B.C. Delays Fee Payments to Ease Housing Cost Burden

Post by : Gagandeep Singh

Photo:PTI

In a significant move to address housing shortages, British Columbia announced that homebuilders will no longer have to pay most development cost charges upfront. Starting January 1, 2026, developers can pay just 25% at permit approval, with the remaining 75% due at occupancy—or within four years, whichever comes first. This change aims to reduce initial financial hurdles that delay or cancel new housing projects.

What Are Development Cost Charges?

Development cost charges (DCCs) are fees collected by municipalities to fund infrastructure—roads, sewers, water, parks—required for new developments. Historically, builders had to pay a substantial portion of these charges at the permit stage, placing heavy capital demands at the project's start. This upfront burden has been a key obstacle, especially amid rising material prices and interest rates.

How the New Policy Supports Builders

Under the revised policy:

  • Builders pay only a quarter of DCCs at permit approval.

  • The rest can be deferred until occupancy or paid anytime within four years.

  • Large projects with charges exceeding $50,000 are eligible.

  • Municipalities can choose to secure deferred fees using surety bonds instead of credit‑tied letters of credit—freeing up capital for construction.

These measures aim to improve financial viability for many housing developments that were previously stalled.

Why BC Introduced the Change Now

Housing costs in B.C. have fallen somewhat, benefiting buyers—but squeezing builders. As sale prices dip and material costs rise, many projects risk becoming unprofitable. Developers, lenders, and associations had warned that the upfront fee structure was a barrier to new construction.

By delaying fee payments, BC hopes projects will progress sooner. Municipal leaders from Surrey to Delta welcomed the change, saying it will "get shovels in the ground" faster on essential developments.

Surety Bonds Replace Letters of Credit

The policy also allows the use of on‑demand surety bonds to guarantee fee payment. Unlike letters of credit, these bonds do not tie up developers’ credit lines. Municipalities benefit too: bonds can be cashed in if fees are not paid, without delaying infrastructure projects. This shift follows models already in use in around 40 Canadian municipalities.

Broader Context: BC Builds and Provincial Strategy

This change is part of B.C.’s broader housing strategy, including initiatives like BC Builds, which offers land and financing to support rental and middle-income projects. With demand high and financing tight, the province is moving to remove roadblocks wherever possible to enhance housing supply.What Homebuyers and Communities Should Expect

For homebuyers and communities, this policy may mean:

  • Faster construction: Projects previously stalled could resume or begin sooner.

  • More housing options: Increased development can expand choices across markets.

  • Stable municipal revenue: Despite delayed collection, infrastructure funding remains secured via bonds.

Municipalities have until mid-2025 to update their bylaws to align with the new rules.

Points to Monitor in 2026

  • Project Starts: Will delays drop and the construction pipeline increase?
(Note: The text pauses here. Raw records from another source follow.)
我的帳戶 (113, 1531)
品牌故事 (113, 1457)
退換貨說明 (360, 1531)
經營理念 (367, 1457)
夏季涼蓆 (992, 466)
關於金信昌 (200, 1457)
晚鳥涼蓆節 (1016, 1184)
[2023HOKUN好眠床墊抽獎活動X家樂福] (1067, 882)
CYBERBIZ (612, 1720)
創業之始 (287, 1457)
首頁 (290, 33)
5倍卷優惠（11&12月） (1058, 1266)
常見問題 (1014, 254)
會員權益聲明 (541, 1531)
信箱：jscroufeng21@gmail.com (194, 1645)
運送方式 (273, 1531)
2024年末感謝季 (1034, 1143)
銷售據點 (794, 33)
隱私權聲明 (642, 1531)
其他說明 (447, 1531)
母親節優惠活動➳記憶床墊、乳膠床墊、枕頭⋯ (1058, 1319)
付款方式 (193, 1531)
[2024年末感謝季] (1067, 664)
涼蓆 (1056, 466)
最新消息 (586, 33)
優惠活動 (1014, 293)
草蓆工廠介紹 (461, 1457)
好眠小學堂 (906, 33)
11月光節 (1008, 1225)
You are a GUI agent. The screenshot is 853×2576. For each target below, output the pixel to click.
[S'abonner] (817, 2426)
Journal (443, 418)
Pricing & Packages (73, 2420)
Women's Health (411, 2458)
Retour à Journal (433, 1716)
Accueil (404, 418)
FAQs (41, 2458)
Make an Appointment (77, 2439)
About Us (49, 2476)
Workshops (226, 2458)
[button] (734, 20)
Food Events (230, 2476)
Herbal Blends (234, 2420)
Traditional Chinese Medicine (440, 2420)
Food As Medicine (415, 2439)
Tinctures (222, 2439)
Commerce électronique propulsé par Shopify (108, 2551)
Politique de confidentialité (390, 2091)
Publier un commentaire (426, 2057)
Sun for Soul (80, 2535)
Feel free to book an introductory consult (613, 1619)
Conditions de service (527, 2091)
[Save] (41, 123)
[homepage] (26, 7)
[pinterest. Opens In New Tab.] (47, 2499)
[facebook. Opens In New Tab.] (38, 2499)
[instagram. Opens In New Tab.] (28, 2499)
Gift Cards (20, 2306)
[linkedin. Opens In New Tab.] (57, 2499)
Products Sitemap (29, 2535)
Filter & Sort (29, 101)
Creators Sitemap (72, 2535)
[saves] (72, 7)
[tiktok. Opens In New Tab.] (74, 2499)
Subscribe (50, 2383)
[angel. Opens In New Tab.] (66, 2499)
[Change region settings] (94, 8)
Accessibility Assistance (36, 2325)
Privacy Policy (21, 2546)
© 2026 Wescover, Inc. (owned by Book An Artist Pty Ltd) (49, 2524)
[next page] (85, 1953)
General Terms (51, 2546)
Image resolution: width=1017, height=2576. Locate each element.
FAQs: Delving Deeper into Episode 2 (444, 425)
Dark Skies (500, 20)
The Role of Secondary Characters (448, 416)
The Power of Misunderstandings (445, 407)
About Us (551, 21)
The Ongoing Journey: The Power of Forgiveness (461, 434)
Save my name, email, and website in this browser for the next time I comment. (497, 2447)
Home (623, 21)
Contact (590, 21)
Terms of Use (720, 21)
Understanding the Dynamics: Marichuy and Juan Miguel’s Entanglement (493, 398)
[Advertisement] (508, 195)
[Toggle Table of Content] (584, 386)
  • Municipal Compliance: Will local governments adopt bonds and defer fees?

  • Revenue Timing: How will delayed collections affect municipal cashflow?

  • Housing Affordability: Will this policy help stabilize prices or boost supply meaningfully?

Experts believe the change removes a common hurdle, but sustained success will require complementary support—like easier financing, faster approvals, and continued investment in infrastructure.

Final Thoughts: A Smart Shift, Not a Silver Bullet

B.C.’s decision to relax upfront cost requirements marks a thoughtful step toward unblocking housing development. By reducing financial pressure on builders, the policy could catalyze stalled projects and inject momentum into the housing market.

However, it’s only one piece of a larger puzzle. The real test will be whether municipalities adopt the measure fully and complement it with streamlined regulations and supportive infrastructure. If leveraged effectively, this policy could help deliver more homes when they’re needed most.